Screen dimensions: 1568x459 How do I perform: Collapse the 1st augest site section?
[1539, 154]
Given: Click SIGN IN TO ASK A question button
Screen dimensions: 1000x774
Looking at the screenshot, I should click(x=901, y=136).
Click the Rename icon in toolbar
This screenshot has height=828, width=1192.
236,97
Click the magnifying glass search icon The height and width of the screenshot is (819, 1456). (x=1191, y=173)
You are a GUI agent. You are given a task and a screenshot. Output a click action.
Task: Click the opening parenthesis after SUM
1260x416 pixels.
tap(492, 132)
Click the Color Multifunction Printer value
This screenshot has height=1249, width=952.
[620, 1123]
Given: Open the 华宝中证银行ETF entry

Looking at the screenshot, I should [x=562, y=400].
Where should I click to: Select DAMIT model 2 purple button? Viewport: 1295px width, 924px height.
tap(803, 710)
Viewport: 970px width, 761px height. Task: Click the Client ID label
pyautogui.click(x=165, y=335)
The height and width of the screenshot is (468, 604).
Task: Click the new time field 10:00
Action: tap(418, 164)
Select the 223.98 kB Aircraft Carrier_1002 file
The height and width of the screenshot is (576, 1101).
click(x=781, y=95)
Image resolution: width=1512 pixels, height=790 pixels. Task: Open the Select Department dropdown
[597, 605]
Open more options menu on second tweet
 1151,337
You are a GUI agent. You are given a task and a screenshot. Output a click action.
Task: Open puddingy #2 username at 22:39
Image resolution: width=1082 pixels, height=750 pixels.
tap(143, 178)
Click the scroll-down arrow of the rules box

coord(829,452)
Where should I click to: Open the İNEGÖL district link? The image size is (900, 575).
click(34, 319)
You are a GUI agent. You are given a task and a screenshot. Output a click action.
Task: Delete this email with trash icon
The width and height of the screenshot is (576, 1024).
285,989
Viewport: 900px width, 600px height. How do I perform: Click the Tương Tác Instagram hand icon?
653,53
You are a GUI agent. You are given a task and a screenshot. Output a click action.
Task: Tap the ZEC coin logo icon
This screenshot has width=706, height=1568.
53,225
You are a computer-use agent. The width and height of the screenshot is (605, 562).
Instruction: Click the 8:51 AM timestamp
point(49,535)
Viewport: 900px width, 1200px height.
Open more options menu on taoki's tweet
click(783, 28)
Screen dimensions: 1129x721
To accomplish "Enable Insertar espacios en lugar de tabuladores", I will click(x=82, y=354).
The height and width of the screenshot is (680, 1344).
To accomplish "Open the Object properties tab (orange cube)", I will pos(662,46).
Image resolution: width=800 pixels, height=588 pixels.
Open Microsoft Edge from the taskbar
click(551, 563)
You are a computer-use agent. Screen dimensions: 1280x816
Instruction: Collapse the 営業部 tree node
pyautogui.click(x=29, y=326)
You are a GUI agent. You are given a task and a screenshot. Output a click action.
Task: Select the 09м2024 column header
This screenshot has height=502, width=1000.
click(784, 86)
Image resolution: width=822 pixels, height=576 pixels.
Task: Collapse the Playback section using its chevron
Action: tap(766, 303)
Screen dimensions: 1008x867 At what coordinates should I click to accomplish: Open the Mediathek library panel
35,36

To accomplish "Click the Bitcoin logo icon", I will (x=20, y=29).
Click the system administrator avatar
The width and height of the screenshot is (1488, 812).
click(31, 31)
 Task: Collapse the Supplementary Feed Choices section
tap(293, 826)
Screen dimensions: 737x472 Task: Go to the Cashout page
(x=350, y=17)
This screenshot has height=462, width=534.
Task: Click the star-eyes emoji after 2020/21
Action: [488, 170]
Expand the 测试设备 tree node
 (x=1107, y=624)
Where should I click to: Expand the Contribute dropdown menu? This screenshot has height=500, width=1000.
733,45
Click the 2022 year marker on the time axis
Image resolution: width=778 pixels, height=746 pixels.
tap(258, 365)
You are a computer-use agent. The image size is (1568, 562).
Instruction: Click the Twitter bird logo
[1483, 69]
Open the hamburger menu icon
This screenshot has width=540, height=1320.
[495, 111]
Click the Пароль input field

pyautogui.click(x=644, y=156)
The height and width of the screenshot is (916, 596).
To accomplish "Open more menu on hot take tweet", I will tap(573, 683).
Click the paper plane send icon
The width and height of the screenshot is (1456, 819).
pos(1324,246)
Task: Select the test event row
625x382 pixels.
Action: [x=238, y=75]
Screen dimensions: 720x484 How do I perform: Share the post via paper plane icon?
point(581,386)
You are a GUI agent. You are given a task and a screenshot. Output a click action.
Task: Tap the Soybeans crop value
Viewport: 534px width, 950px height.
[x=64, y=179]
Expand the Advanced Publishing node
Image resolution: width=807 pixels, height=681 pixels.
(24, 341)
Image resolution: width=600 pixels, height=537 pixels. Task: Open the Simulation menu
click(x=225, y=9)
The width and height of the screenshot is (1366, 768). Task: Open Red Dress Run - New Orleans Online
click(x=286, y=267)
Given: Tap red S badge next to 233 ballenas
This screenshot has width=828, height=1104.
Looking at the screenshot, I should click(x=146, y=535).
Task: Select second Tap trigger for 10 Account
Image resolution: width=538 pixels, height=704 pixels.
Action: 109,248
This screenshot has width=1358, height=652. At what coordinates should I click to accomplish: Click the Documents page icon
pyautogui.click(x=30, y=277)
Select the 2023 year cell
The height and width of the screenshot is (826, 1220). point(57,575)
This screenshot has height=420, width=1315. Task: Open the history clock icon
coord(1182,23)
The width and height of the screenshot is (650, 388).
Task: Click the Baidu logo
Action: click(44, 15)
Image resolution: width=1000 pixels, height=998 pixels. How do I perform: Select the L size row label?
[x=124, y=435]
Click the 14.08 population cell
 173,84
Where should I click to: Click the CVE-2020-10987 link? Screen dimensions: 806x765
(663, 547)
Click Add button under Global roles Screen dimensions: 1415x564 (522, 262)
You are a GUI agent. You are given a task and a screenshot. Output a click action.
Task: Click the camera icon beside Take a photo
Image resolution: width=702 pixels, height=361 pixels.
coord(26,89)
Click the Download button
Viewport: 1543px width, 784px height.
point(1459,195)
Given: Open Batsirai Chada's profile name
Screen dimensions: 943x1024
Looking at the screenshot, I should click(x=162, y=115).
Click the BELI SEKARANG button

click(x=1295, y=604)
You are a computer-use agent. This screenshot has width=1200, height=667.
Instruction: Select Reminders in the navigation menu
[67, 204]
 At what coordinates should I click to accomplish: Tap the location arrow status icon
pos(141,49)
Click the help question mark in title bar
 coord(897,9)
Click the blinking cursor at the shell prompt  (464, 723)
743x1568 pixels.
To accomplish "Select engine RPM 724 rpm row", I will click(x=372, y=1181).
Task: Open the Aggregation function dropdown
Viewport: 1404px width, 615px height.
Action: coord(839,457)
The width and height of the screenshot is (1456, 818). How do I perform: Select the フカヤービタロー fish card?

________

> [WORK TO COMPLETE]
Each line of the material above needs to be quoted exactly, please.

> [SOLUTION TO THE EXERCISE]
Screen dimensions: 1568x459 How do I perform: Collapse the 1st augest site section?
[1539, 154]
Given: Click SIGN IN TO ASK A question button
Screen dimensions: 1000x774
Looking at the screenshot, I should click(x=901, y=136).
Click the Rename icon in toolbar
This screenshot has height=828, width=1192.
236,97
Click the magnifying glass search icon The height and width of the screenshot is (819, 1456). (x=1191, y=173)
You are a GUI agent. You are given a task and a screenshot. Output a click action.
Task: Click the opening parenthesis after SUM
1260x416 pixels.
tap(492, 132)
Click the Color Multifunction Printer value
This screenshot has height=1249, width=952.
[620, 1123]
Given: Open the 华宝中证银行ETF entry

Looking at the screenshot, I should [x=562, y=400].
Where should I click to: Select DAMIT model 2 purple button? Viewport: 1295px width, 924px height.
tap(803, 710)
Viewport: 970px width, 761px height. Task: Click the Client ID label
pyautogui.click(x=165, y=335)
The height and width of the screenshot is (468, 604).
Task: Click the new time field 10:00
Action: tap(418, 164)
Select the 223.98 kB Aircraft Carrier_1002 file
The height and width of the screenshot is (576, 1101).
click(x=781, y=95)
Image resolution: width=1512 pixels, height=790 pixels. Task: Open the Select Department dropdown
[597, 605]
Open more options menu on second tweet
 1151,337
You are a GUI agent. You are given a task and a screenshot. Output a click action.
Task: Open puddingy #2 username at 22:39
Image resolution: width=1082 pixels, height=750 pixels.
tap(143, 178)
Click the scroll-down arrow of the rules box

coord(829,452)
Where should I click to: Open the İNEGÖL district link? The image size is (900, 575).
click(34, 319)
You are a GUI agent. You are given a task and a screenshot. Output a click action.
Task: Delete this email with trash icon
The width and height of the screenshot is (576, 1024).
285,989
Viewport: 900px width, 600px height. How do I perform: Click the Tương Tác Instagram hand icon?
653,53
You are a GUI agent. You are given a task and a screenshot. Output a click action.
Task: Tap the ZEC coin logo icon
This screenshot has width=706, height=1568.
53,225
You are a computer-use agent. The width and height of the screenshot is (605, 562).
Instruction: Click the 8:51 AM timestamp
point(49,535)
Viewport: 900px width, 1200px height.
Open more options menu on taoki's tweet
click(783, 28)
Screen dimensions: 1129x721
To accomplish "Enable Insertar espacios en lugar de tabuladores", I will click(x=82, y=354).
The height and width of the screenshot is (680, 1344).
To accomplish "Open the Object properties tab (orange cube)", I will pos(662,46).
Image resolution: width=800 pixels, height=588 pixels.
Open Microsoft Edge from the taskbar
click(551, 563)
You are a computer-use agent. Screen dimensions: 1280x816
Instruction: Collapse the 営業部 tree node
pyautogui.click(x=29, y=326)
You are a GUI agent. You are given a task and a screenshot. Output a click action.
Task: Select the 09м2024 column header
This screenshot has height=502, width=1000.
click(784, 86)
Image resolution: width=822 pixels, height=576 pixels.
Task: Collapse the Playback section using its chevron
Action: tap(766, 303)
Screen dimensions: 1008x867 At what coordinates should I click to accomplish: Open the Mediathek library panel
35,36

To accomplish "Click the Bitcoin logo icon", I will (x=20, y=29).
Click the system administrator avatar
The width and height of the screenshot is (1488, 812).
click(31, 31)
 Task: Collapse the Supplementary Feed Choices section
tap(293, 826)
Screen dimensions: 737x472 Task: Go to the Cashout page
(x=350, y=17)
This screenshot has height=462, width=534.
Task: Click the star-eyes emoji after 2020/21
Action: [488, 170]
Expand the 测试设备 tree node
 (x=1107, y=624)
Where should I click to: Expand the Contribute dropdown menu? This screenshot has height=500, width=1000.
733,45
Click the 2022 year marker on the time axis
Image resolution: width=778 pixels, height=746 pixels.
tap(258, 365)
You are a computer-use agent. The image size is (1568, 562).
Instruction: Click the Twitter bird logo
[1483, 69]
Open the hamburger menu icon
This screenshot has width=540, height=1320.
[495, 111]
Click the Пароль input field

pyautogui.click(x=644, y=156)
The height and width of the screenshot is (916, 596).
To accomplish "Open more menu on hot take tweet", I will tap(573, 683).
Click the paper plane send icon
The width and height of the screenshot is (1456, 819).
pos(1324,246)
Task: Select the test event row
625x382 pixels.
Action: [x=238, y=75]
Screen dimensions: 720x484 How do I perform: Share the post via paper plane icon?
point(581,386)
You are a GUI agent. You are given a task and a screenshot. Output a click action.
Task: Tap the Soybeans crop value
Viewport: 534px width, 950px height.
[x=64, y=179]
Expand the Advanced Publishing node
Image resolution: width=807 pixels, height=681 pixels.
(24, 341)
Image resolution: width=600 pixels, height=537 pixels. Task: Open the Simulation menu
click(x=225, y=9)
The width and height of the screenshot is (1366, 768). Task: Open Red Dress Run - New Orleans Online
click(x=286, y=267)
Given: Tap red S badge next to 233 ballenas
This screenshot has width=828, height=1104.
Looking at the screenshot, I should click(x=146, y=535).
Task: Select second Tap trigger for 10 Account
Image resolution: width=538 pixels, height=704 pixels.
Action: 109,248
This screenshot has width=1358, height=652. At what coordinates should I click to accomplish: Click the Documents page icon
pyautogui.click(x=30, y=277)
Select the 2023 year cell
The height and width of the screenshot is (826, 1220). point(57,575)
This screenshot has height=420, width=1315. Task: Open the history clock icon
coord(1182,23)
The width and height of the screenshot is (650, 388).
Task: Click the Baidu logo
Action: click(44, 15)
Image resolution: width=1000 pixels, height=998 pixels. How do I perform: Select the L size row label?
[x=124, y=435]
Click the 14.08 population cell
 173,84
Where should I click to: Click the CVE-2020-10987 link? Screen dimensions: 806x765
(663, 547)
Click Add button under Global roles Screen dimensions: 1415x564 (522, 262)
You are a GUI agent. You are given a task and a screenshot. Output a click action.
Task: Click the camera icon beside Take a photo
Image resolution: width=702 pixels, height=361 pixels.
coord(26,89)
Click the Download button
Viewport: 1543px width, 784px height.
point(1459,195)
Given: Open Batsirai Chada's profile name
Screen dimensions: 943x1024
Looking at the screenshot, I should click(x=162, y=115).
Click the BELI SEKARANG button

click(x=1295, y=604)
You are a computer-use agent. This screenshot has width=1200, height=667.
Instruction: Select Reminders in the navigation menu
[67, 204]
 At what coordinates should I click to accomplish: Tap the location arrow status icon
pos(141,49)
Click the help question mark in title bar
 coord(897,9)
Click the blinking cursor at the shell prompt  (464, 723)
743x1568 pixels.
To accomplish "Select engine RPM 724 rpm row", I will click(x=372, y=1181).
Task: Open the Aggregation function dropdown
Viewport: 1404px width, 615px height.
Action: coord(839,457)
The width and height of the screenshot is (1456, 818). How do I perform: Select the フカヤービタロー fish card?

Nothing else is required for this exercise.